For example, \(\sqrt {2}\), \(\sqrt {3}\), \(\sqrt {5}\) are all irrational numbers. We can prove this (and there is in fact a proof of this in 6.4.1).
4.5.1 Rationalising the denominator
Sometimes surds can be the same, even if it’s not immediately apparent. For example
\(\seteqnumber{0}{4.}{51}\)
\begin{equation}
\frac {1}{\sqrt {2}} = \frac {\sqrt {2}}{2}
\end{equation}
Why? We can just multiply by \(1\),
\(\seteqnumber{0}{4.}{52}\)
\begin{align}
\frac {1}{\sqrt {2}} & = \frac {1}{\sqrt {2}} \cdot \frac {\sqrt {2}}{\sqrt {2}} \\ & = \frac {\sqrt {2}}{\sqrt {2}\sqrt {2}} \\ & = \frac {\sqrt {2}}{(\sqrt {2})^2} \\ & = \frac {\sqrt {2}}{2}
\end{align}
Note that through this process we have removed the irrational part from the denominator or, alternatively, we have rationalised the denominator.
We can also do this in the case where we have slightly more complex expressions in the form
\(\seteqnumber{0}{4.}{56}\)
\begin{equation}
\frac {a \pm \sqrt {b}}{c\pm \sqrt {d}}
\end{equation}
For example, we might want to make the denominator of one of these expressions rational
\(\seteqnumber{0}{4.}{57}\)

_Set problem 1_
Format the entries from the line containing "This screenshot has" through the end of the entries as a Markdown table with the columns Number and Entry line, one row per line, skipping blank lines and leaving the pictures out.

(Rows of pointing data entries)
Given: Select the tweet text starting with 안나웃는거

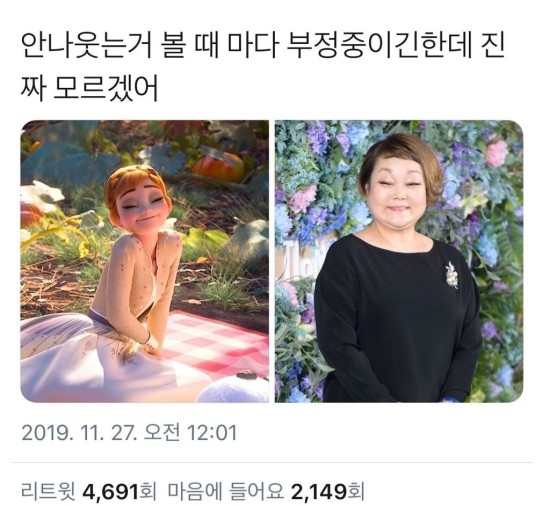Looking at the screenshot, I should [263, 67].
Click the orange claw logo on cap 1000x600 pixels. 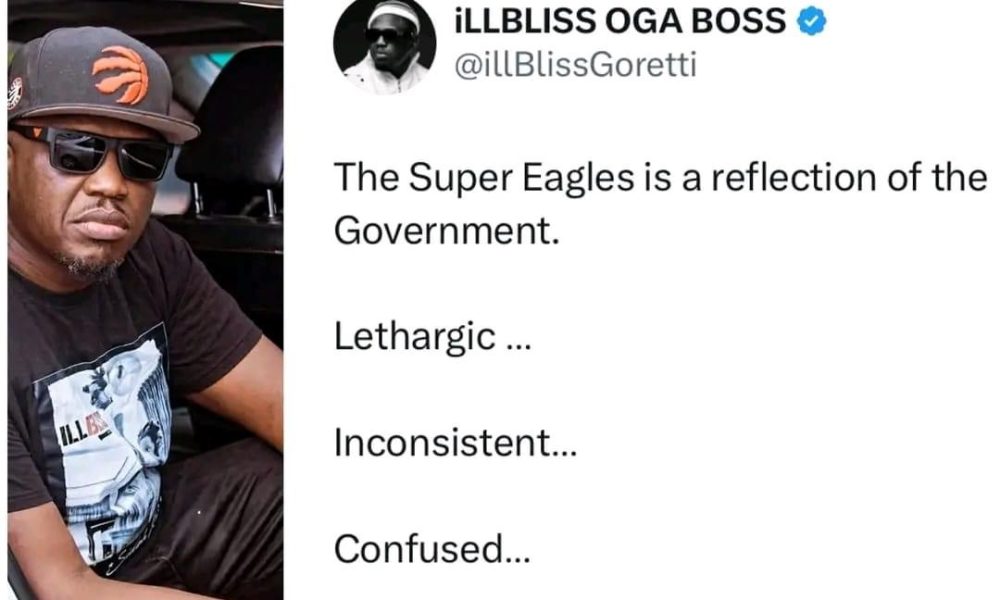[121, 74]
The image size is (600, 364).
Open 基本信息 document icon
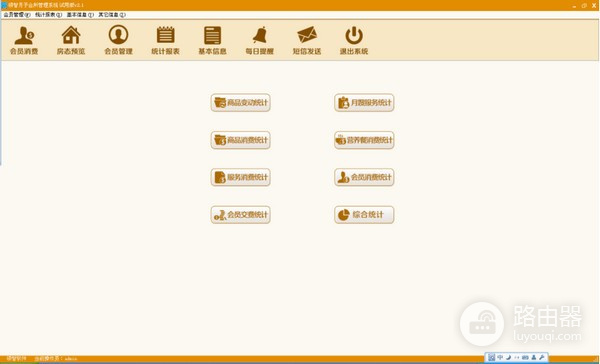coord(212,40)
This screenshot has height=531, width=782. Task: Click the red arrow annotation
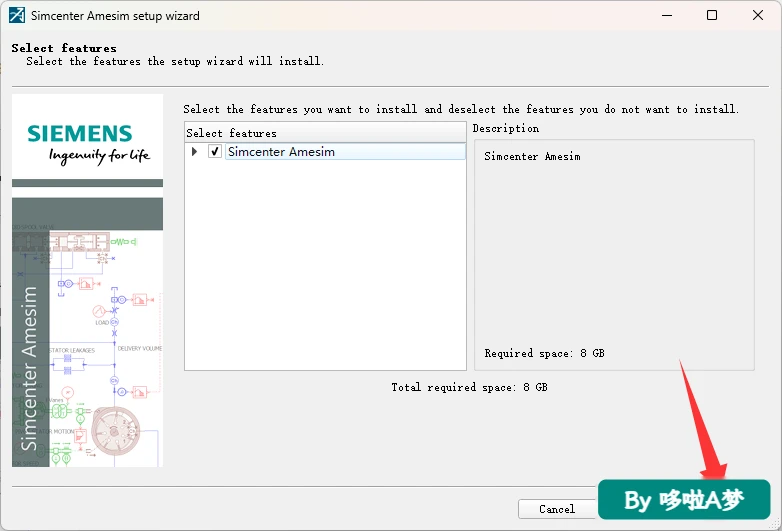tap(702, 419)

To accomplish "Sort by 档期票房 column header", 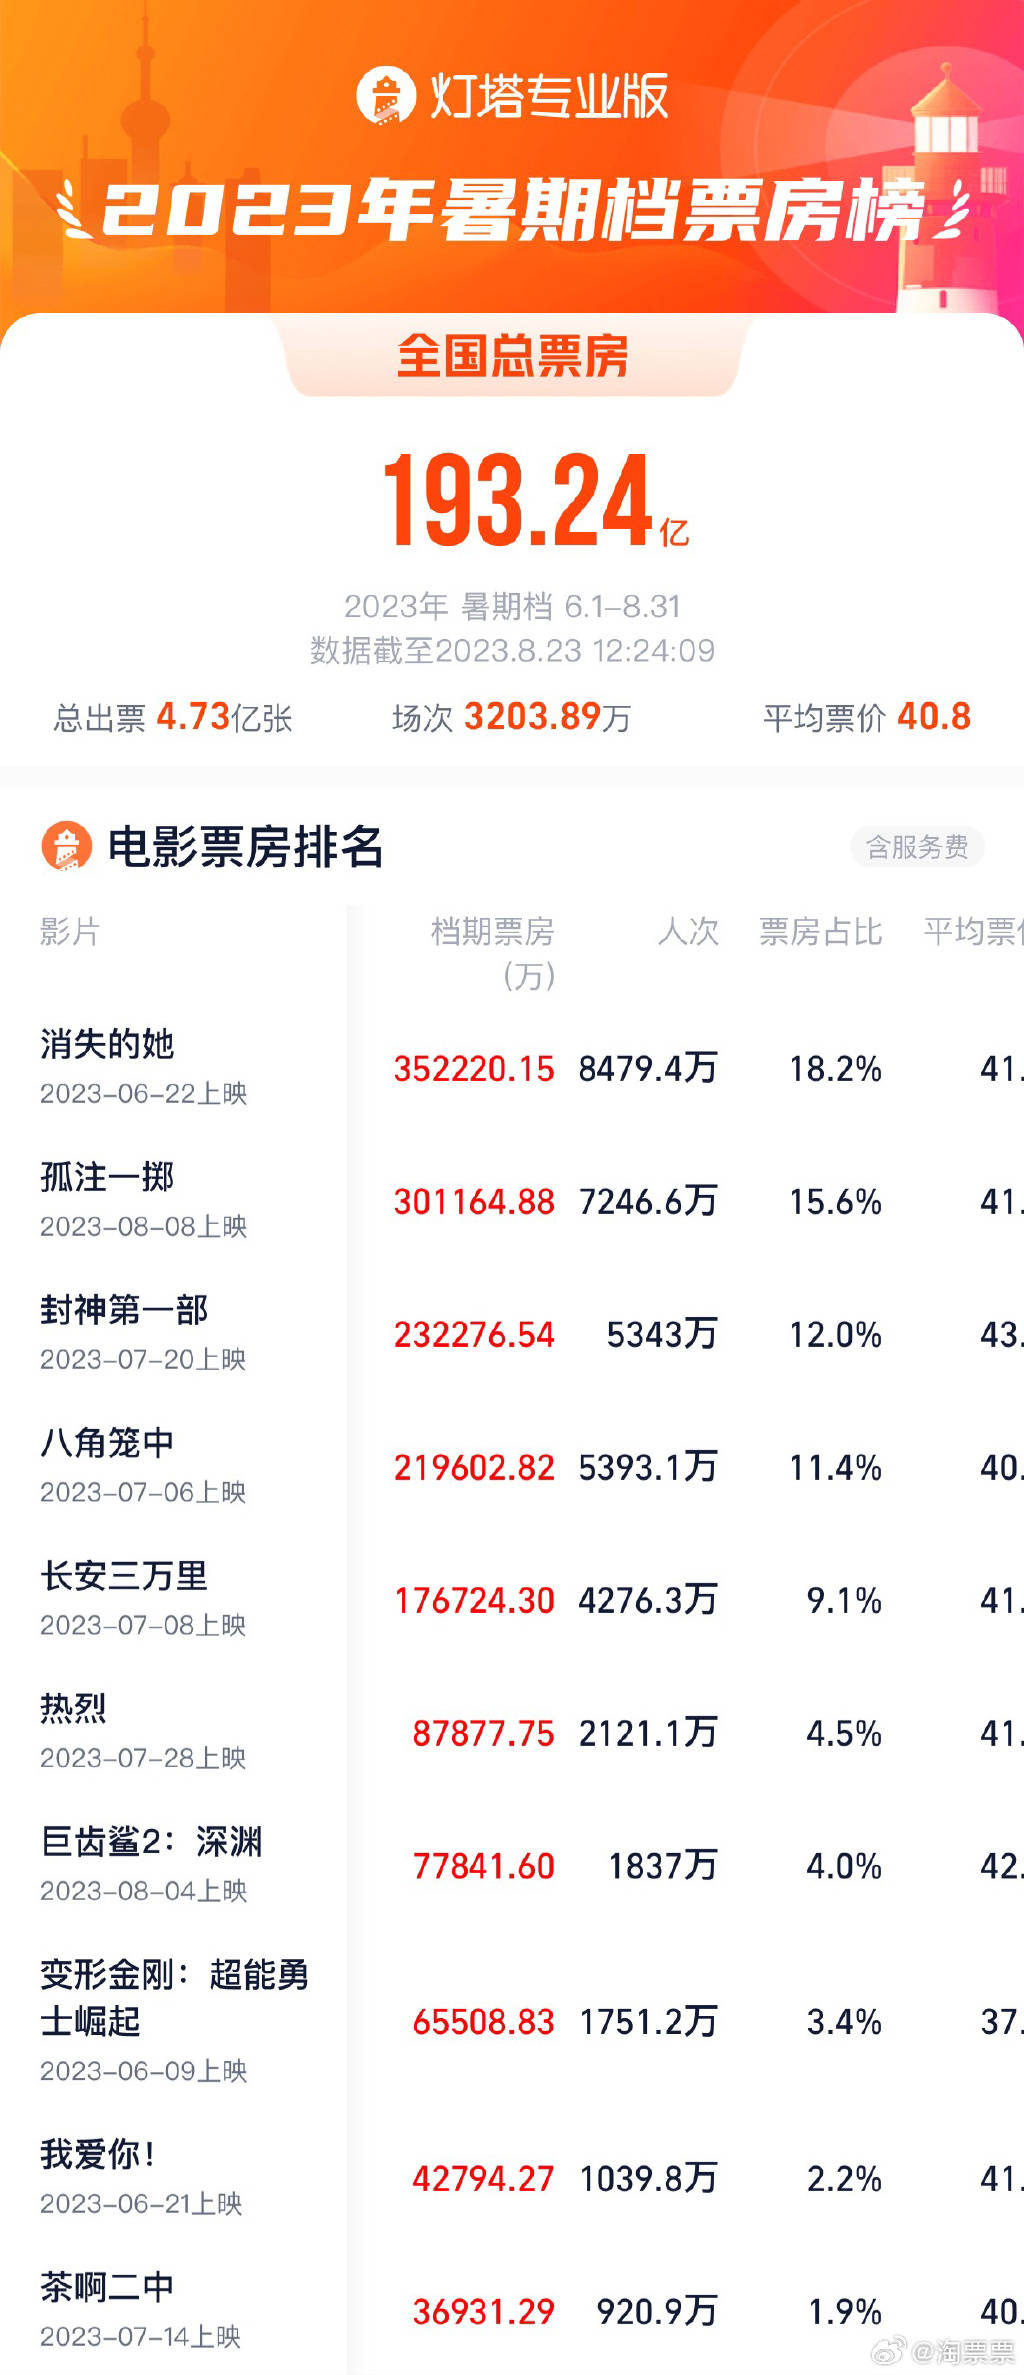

_Set problem 2_
Resume the excerpt on rationalizing the denominator from the point where it stops.

_Final answer 1_
| Number | Entry line |
|---|---|
| 1 | This screenshot has height=531, width=782. Task: Click the red arrow annotation |
| 2 | tap(702, 419) |
| 3 | To accomplish "Sort by 档期票房 column header",  |

_Final answer 2_
\begin{align}
& \frac {3}{7-\sqrt {11}} \\ & \frac {4 - \sqrt {2}}{\sqrt {3} + 44} \\ & \frac {1 + \sqrt {5}}{1 + \sqrt {2}}
\end{align}
The solution here is to use the difference of two squares (see Section 4.3.3 if unsure on what this is).
\(\seteqnumber{0}{4.}{60}\)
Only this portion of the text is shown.